Platform
Built for secure, scalable payment operations.
One processing platform connecting banks, wallets, merchants and FinTechs to card schemes and core systems — through APIs, ISO 8583, batch, SFTP and host-to-host integrations.
Reference architecture — clients on the left, the Coshine processor in the middle, schemes and core systems on the right.
Platform capabilities
Scheme connectivity
Visa, Mastercard, UnionPay, JCB, Discover, Amex and selected local networks — subject to project scope and certification.
Cloud-ready deployment
Private cloud, public cloud and hybrid deployment models — chosen to match client and regulatory requirements.
Operational reliability
High-availability architecture, disaster recovery design, monitoring and incident response — for batch and online processing.
Integration friendly
APIs, batch files, SFTP, message queues and host-to-host — integrating with core banking, card management, wallet, fraud, CRM and finance systems.
What sits on the platform
- Issuing processing — authorization, clearing, billing, settlement, dispute
- Acquiring processing — merchant onboarding, routing, settlement, reconciliation
- 3D Secure / ACS — risk-based authentication, frictionless and challenge flows
- Payment Gateway — unified API for online, POS, QR and mobile acceptance
- Merchant Portal — operations, transactions, settlement, dispute support
- Risk & monitoring — rule engine, velocity controls, anomaly detection
- Clearing & settlement — scheme files, fee calculation, net settlement
- Reconciliation — multi-source matching, exception workflow
Integration matrix
| External system | Primary protocol | Direction | Cadence |
|---|---|---|---|
| Card schemes (Visa/MC/UPI/JCB/Amex) | ISO 8583 over scheme link | Bi-directional | Real-time + daily batch |
| Core banking | Host-to-host (H2H), MQ, REST | Bi-directional | Real-time + daily batch |
| Fraud system | REST API, async webhook | Query + callback | Real-time |
| CRM | REST API, SFTP | Push from platform | Hourly / daily |
| Finance / GL | SFTP file | Push from platform | Daily (T+1) |
| Data warehouse | SFTP, CDC, streaming | Push from platform | Hourly / continuous |
| Regulatory reporting | SFTP, regulator API | Push from platform | Daily / monthly |
Service level objectives
| Metric | Target | Measured how |
|---|---|---|
| Platform availability | 99.995% monthly | Successful authorizations / total scheme attempts, rolling 30 days |
| Authorization latency (p95) | < 200 ms | Internal processing time, excluding scheme network round-trip |
| Authorization latency (p99) | < 400 ms | Same scope as p95 |
| Sustained throughput | 3,000 tps | Validated under load; bursts higher with prior coordination |
| RTO (recovery time objective) | < 4 hours | Per disaster recovery design, exercised annually |
| RPO (recovery point objective) | < 15 minutes | Per disaster recovery design |
| P1 incident response | < 15 minutes | From paging to engineer acknowledgement, 24×7 |
Deployment topology
Private cloud
Coshine-operated environment dedicated to a single tenant or bank group.

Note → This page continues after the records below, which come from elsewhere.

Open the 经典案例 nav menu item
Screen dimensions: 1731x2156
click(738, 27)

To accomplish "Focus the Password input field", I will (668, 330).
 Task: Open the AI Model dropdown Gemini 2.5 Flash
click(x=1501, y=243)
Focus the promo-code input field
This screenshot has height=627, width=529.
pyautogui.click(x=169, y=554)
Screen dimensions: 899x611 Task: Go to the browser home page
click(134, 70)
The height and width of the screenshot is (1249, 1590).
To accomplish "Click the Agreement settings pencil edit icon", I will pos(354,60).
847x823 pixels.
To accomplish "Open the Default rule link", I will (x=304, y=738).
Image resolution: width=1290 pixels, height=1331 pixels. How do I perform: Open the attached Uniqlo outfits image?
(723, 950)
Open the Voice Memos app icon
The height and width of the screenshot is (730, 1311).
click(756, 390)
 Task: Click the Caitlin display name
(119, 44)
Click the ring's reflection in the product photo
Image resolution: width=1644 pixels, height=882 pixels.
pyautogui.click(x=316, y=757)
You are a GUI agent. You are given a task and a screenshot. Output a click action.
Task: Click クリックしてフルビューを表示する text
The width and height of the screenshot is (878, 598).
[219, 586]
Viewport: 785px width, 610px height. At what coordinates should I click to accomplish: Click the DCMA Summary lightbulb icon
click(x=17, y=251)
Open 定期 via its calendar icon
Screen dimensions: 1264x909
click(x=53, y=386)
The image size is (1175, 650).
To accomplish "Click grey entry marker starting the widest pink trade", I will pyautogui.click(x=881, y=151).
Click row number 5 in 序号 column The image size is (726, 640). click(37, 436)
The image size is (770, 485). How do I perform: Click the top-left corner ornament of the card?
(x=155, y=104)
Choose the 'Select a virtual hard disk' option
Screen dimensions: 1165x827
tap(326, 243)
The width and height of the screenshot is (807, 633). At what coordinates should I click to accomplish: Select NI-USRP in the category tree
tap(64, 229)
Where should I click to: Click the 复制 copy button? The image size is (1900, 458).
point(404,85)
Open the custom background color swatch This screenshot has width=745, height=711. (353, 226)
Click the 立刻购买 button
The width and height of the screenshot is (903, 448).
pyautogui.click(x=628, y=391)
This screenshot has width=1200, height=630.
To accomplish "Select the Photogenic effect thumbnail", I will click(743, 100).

Data residency is contractual; certification scope is per-deployment. Typical for banks with strict in-country requirements.
Public cloud
Multi-tenant environment on major hyperscalers (region-scoped). Lowest setup overhead, fastest path to production for FinTech card programs. PCI DSS scope managed by Coshine.
Hybrid
Sensitive components (CDE, HSM, regulator-facing) on-premises or in private cloud; non-CDE services (portal, reporting, fraud telemetry) on public cloud. Most common for banks expanding into card-not-present without rebuilding the back office.